TEKS YANG DISEDIAKAN:
################
Kondisi pembelajaran yang tidak menentu akibat dari pandemik COVID-19 telah banyak membuat anak–anak di seluruh dunia mengalami masalah dalam menyerap materi yang diajarkan di sekolah.
Keterbatasan dalam beraktivitas maupun berinteraksi dengan teman sebayanya membuat mereka kemudian merasa jenuh atau bahkan terisolasi. Penangguhan pembelajaran tatap muka di sekolah juga menimbulkan kekhawatiran akan penurunan kualitas pengetahuan kognitif dan non-kognitif yang dimiliki pribadi siswa. Dimulai dari penyampaian materi yang tidak leluasa, kesulitan untuk bertanya maupun berkonsultasi dengan guru, hingga gangguan kelancaran internet. Selain itu, proses pembelajaran daring yang diselenggarakan oleh guru belum menemukan format yang tepat di banyak sekolah sehingga efektivitasnya masih sering dipertanyakan.
################
DATA YANG TERSEDIA:
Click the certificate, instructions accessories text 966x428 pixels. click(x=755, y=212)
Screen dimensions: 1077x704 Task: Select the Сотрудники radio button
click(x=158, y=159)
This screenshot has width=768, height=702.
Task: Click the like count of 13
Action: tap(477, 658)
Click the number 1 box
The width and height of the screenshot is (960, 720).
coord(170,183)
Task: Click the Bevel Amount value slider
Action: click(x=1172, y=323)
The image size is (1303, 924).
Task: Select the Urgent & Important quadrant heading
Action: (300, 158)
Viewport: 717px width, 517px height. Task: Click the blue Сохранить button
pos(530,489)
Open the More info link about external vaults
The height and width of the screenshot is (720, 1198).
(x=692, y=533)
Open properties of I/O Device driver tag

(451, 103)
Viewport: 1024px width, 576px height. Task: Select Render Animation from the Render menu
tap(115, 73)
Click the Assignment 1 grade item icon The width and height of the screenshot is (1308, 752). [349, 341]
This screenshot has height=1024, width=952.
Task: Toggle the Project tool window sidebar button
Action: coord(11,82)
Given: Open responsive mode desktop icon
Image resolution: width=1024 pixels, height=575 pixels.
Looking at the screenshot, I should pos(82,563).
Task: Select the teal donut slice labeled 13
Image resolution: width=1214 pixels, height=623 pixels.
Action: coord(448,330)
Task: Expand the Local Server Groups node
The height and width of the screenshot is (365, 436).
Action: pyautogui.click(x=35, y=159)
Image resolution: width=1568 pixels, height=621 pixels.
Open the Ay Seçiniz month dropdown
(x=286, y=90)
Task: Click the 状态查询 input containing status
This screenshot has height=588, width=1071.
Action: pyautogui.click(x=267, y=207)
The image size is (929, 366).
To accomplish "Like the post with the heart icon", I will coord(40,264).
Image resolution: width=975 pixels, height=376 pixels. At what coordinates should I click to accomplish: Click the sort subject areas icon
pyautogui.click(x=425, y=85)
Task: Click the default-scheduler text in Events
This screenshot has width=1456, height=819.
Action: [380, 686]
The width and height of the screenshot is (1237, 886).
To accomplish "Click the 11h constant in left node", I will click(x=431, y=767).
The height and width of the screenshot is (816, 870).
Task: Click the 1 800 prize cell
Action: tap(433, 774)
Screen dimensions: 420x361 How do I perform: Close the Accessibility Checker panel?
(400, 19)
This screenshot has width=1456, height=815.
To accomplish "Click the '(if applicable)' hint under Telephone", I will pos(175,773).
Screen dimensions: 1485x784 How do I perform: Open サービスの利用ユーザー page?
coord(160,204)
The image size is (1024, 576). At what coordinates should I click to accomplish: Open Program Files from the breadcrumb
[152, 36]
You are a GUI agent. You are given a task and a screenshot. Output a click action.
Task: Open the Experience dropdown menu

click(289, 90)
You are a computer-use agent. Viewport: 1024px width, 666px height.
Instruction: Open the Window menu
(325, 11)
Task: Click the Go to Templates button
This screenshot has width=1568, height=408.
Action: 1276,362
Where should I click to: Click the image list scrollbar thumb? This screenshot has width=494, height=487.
################
KERJAKAN SOAL BERIKUT:
1. Tentukan apakah setiap pernyataan berikut sesuai dengan teks tentang pembelajaran di masa pandemi. Jawab dengan ya atau tidak, disertai kutipan kata-kata teks yang menentukan. (a) Pembelajaran daring yang diselenggarakan guru sudah menemukan format yang tepat di banyak sekolah. (b) Keterbatasan berinteraksi dengan teman sebaya membuat anak-anak merasa jenuh. (c) Gangguan kelancaran internet termasuk hambatan yang disebutkan.
2. Menurut teks tentang pembelajaran di masa pandemi, kekhawatiran apa yang ditimbulkan oleh penangguhan pembelajaran tatap muka di sekolah?
3. Lanjutkan teks tentang pembelajaran di masa pandemi COVID-19, dimulai setelah kalimat terakhirnya.

KUNCI JAWABAN:
1.
(a) Tidak: "proses pembelajaran daring yang diselenggarakan oleh guru belum menemukan format yang tepat di banyak sekolah"
(b) Ya: "Keterbatasan dalam beraktivitas maupun berinteraksi dengan teman sebayanya membuat mereka kemudian merasa jenuh atau bahkan terisolasi."
(c) Ya: "hingga gangguan kelancaran internet"

2. Penangguhan tersebut menimbulkan kekhawatiran akan penurunan kualitas pengetahuan kognitif dan non-kognitif yang dimiliki pribadi siswa.

3.
Secara singkat, orangtua berperan sebagai guru yang mengajarkan materi-materi kurikulum hingga menyelesaikan tugas sekolah. Hal ini menjadi sesuatu yang lumrah ketika orangtua mengeluh berperan sebagai guru dirumah karena mengalami banyak kesulitan Di lain sisi, pihak sekolah pun merasakan kesulitan dengan keterbatasan dalam memberikan materi ajar kepada siswa. Jam belajar mengajar berkurang, materi pelajaran tidak tersampaikan dengan baik, dan sulitnya mengajar materi yang bersifat praktikum, sehingga hal ini menimbulkan rasa was-was di kalangan pelaku dan pengamat pendidikan.
Dilihat dari konsep learning loss yang dipakai di Indonesia dan di luar negeri, terdapat beberapa perbedaan yang cukup signifikan. Di Indonesia, konsep learning loss hanya dipahami sebagai bentuk penurunan daya kemampuan siswa akibat adanya pandemi COVID-19. Sedangkan di luar negeri, konsep learning loss ini ditandai dengan kondisi menurunnya atau hilangnya pengetahuan dan keterampilan siswa yang disebabkan oleh kekurangan atau terputusnya pendidikan secara berkelanjutan.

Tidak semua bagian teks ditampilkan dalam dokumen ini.